If It’s ‘Apartheid,’ Then Who’s the Palestinian Mandela?
Of all humanistic disciplines, history is the easiest to exploit for the advancement of one’s political worldviews. Former president Jimmy Carter’s recent book, “Palestine: Peace Not Apartheid,” is an interesting case in point.
Carter compares Israel’s policies toward the Palestinians to the notorious system of racial segregation that was imposed on blacks in South Africa. He is not the first to make such a comparison. Advocates of the Palestinian cause regularly raise the South African analogy. But Carter is the first prominent, mainstream American to make the comparison.
Since the term “apartheid” stirs up a host of bitter, angry associations, it is important to probe Carter’s accusation carefully.
The charge is not without merit. Key aspects of Israel’s occupation of Palestine are, indeed, analogous to the practices of South Africa’s National Party: A system of separate roads and road blocks facilitates the free travel of Jews while curtailing the movement of Arabs; the members of one group live in well-groomed, heavily subsidized communities, while many members of the other group live in degrading poverty.
In addition, young Palestinian are routinely detained without trial, often for prolonged periods of time. These detentions are justified by repeated government declarations of a state of emergency, just as similar arrests were rationalized in South Africa. Like South African courts, Israeli tribunals have been lenient with soldiers and policemen accused of committing human rights violations, failing, in essence, to exercise judicial review over the application of political power.
These similarities are frightening and should worry anyone who cares about Israel’s commitment to democracy. And yet, Carter and many Palestinians use the South African analogy selectively. The comparison suffers from a glaring omission: If many of Israel’s policies resemble the practices of the white government in South Africa, how do the Palestinian armed organizations measure up to the South African resistance movement, the African National Congress?
For one thing, although both the ANC and the Palestinian organizations have targeted civilians, the ANC did so more sporadically and more reluctantly than the Palestine Liberation Organization, Hamas and Islamic Jihad. For almost five decades after its establishment, the ANC espoused nonviolence, arguing that armed struggle would alienate whites.
The ANC adopted armed resistance in the early 1960s only after its repeated attempts to negotiate had failed. For several years, the group restricted itself to acts of sabotage against property. It was only when this policy proved fruitless that the organization turned against security forces and, eventually, against civilians.
The Palestinian armed factions, by contrast, have shown little interest in nonviolence.
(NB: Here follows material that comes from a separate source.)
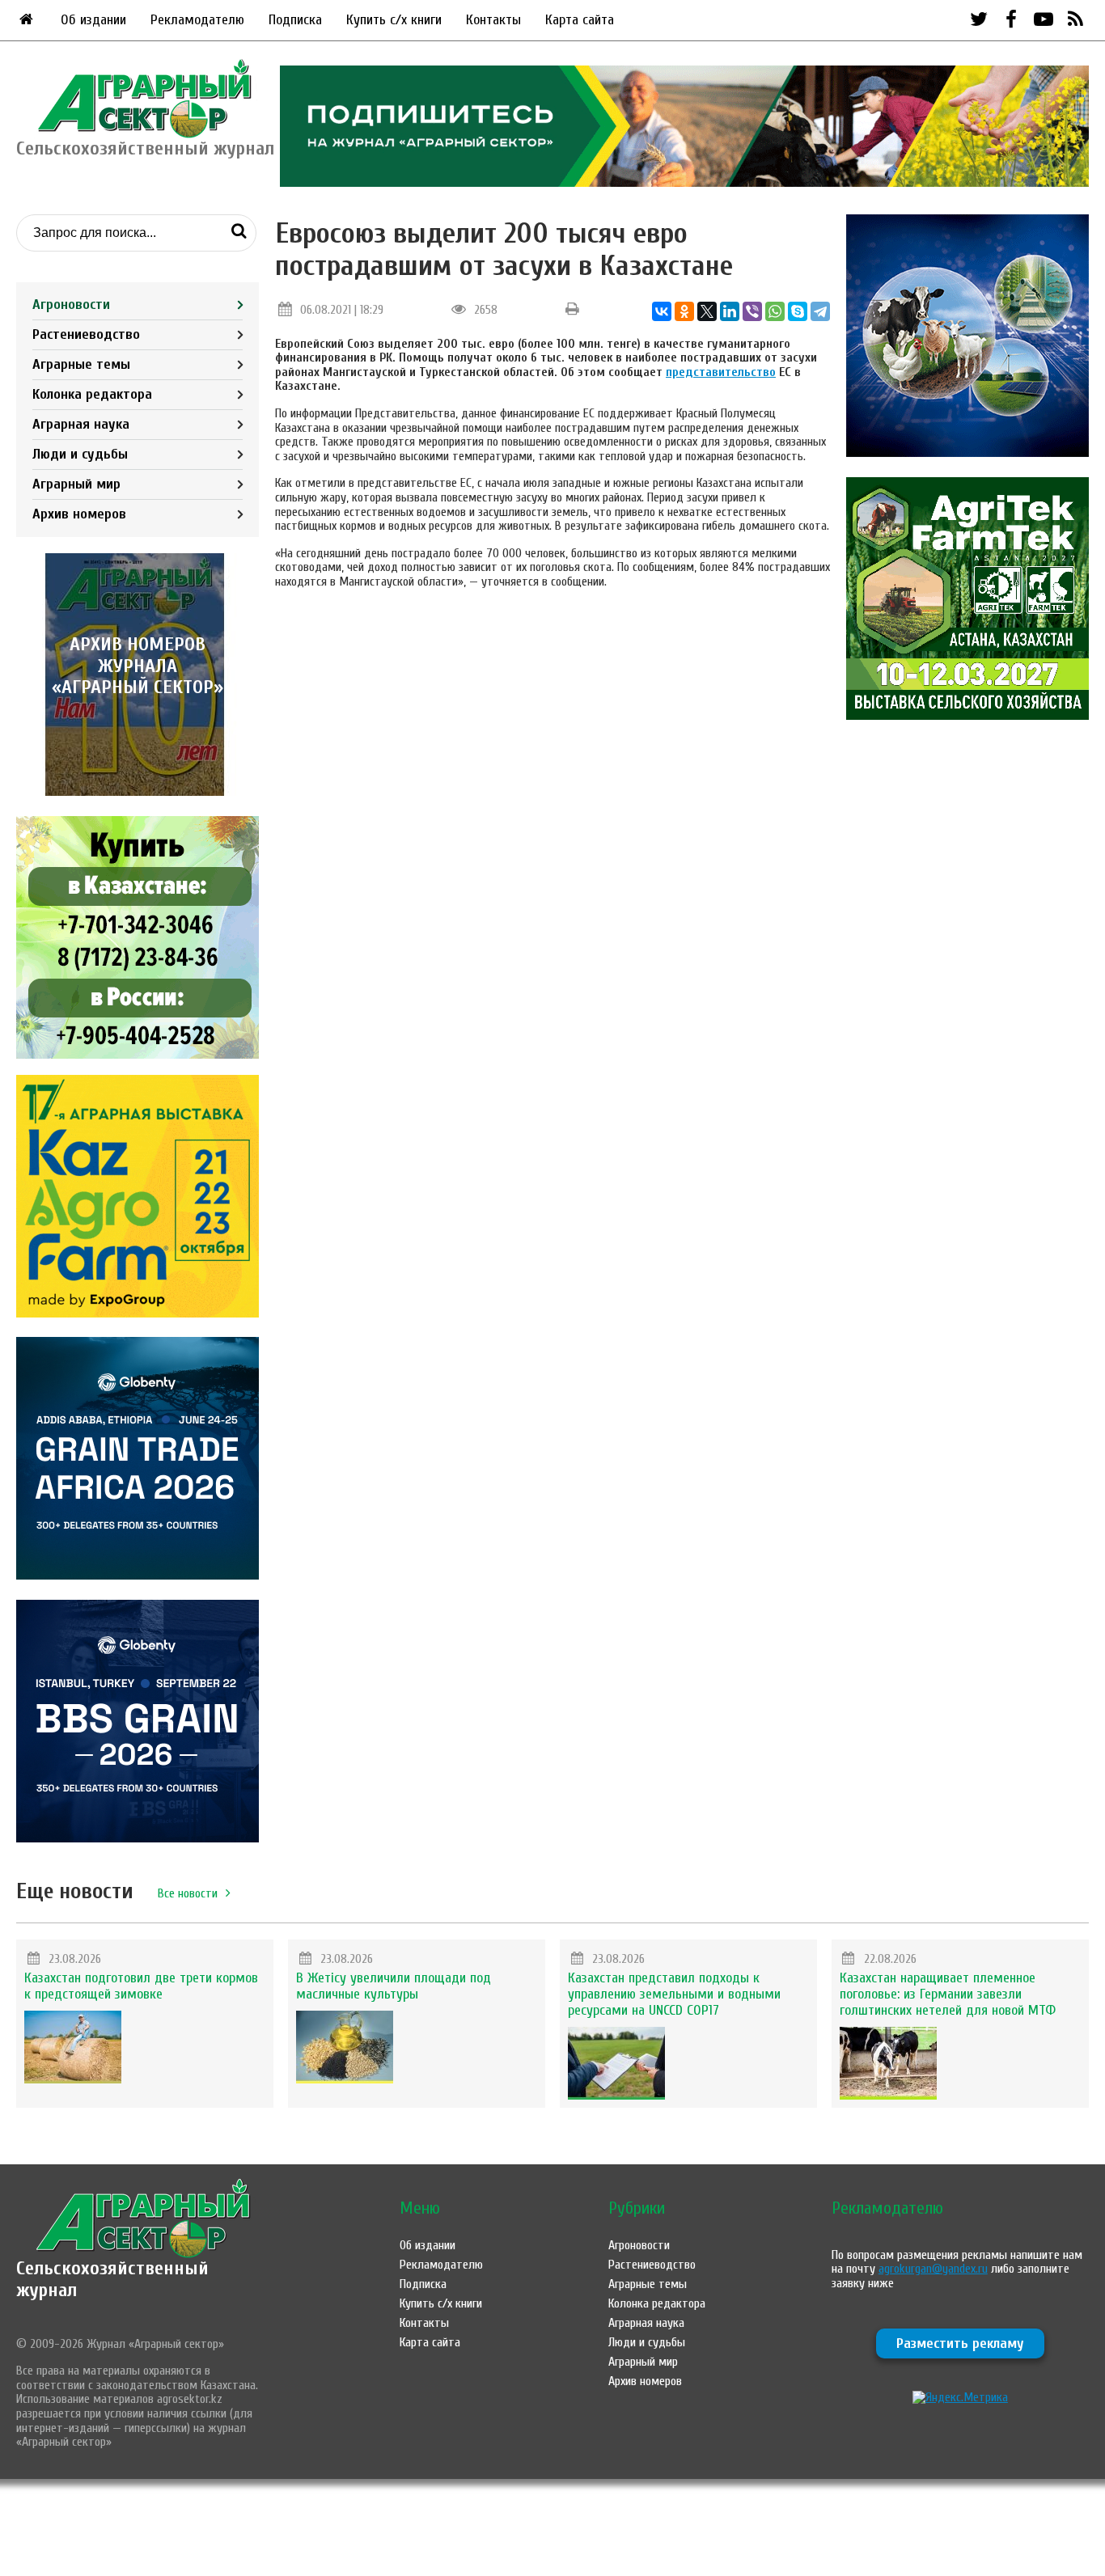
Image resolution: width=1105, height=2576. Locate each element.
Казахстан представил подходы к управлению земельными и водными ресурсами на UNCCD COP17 (674, 1994)
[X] (707, 311)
The more extreme organizations have consistently refused to distinguish between Israeli military personnel and civilians. They have targeted women and children, for much longer, much more consistently and with far more devastating results than the ANC.
Furthermore, the leadership of the ANC forcefully pursued compromise with whites when the opportunity for peace arose in the early 1990s. The Palestinians, on the other hand, snubbed the dramatic peace proposals put forth by President Bill Clinton and Prime Minister Ehud Barak in the summer of 2000. While the ANC remained committed to a peaceful settlement with whites in South Africa throughout the struggle against apartheid, the Palestinians have voted into power a government that refuses to recognize Israel’s right to exist, has called for its destruction and has aligned itself with Holocaust-denying Iran and its Lebanese client Hezbollah.
If historical analogies are to be politically instructive, those making them must consider all aspects of the case under discussion, not only those parallels that bolster their agendas. The struggle against apartheid in South Africa can, in fact, teach us valuable lessons about the Middle East conflict.
It can show us that war does not end before both sides give up on the maximal formulation of their claims. It suggests that enemies who acknowledge and account for their record of human rights abuses are likelier to reconcile than those who insist on burying the past. It indicates that peace depends on a rare mixture of fatigue among combatants, daring local leadership and significant international pressure.
Perhaps most importantly, the South African analogy shows us that hate is not a force of nature beyond the reach of human influence. As Nelson Mandela so eloquently put it: “No one is born hating another person. People must learn to hate, and if they can learn to hate, they can be taught to love.”
Americans, Israelis and Palestinians could benefit greatly from studying South Africa’s tortured past. But as long as we are focused on simply exploiting history to win arguments, these lessons are likely to be lost.
Nir Eisikovits, a professor of philosophy at Suffolk University, is a fellow at the International Institute for Mediation and Historical Conciliation.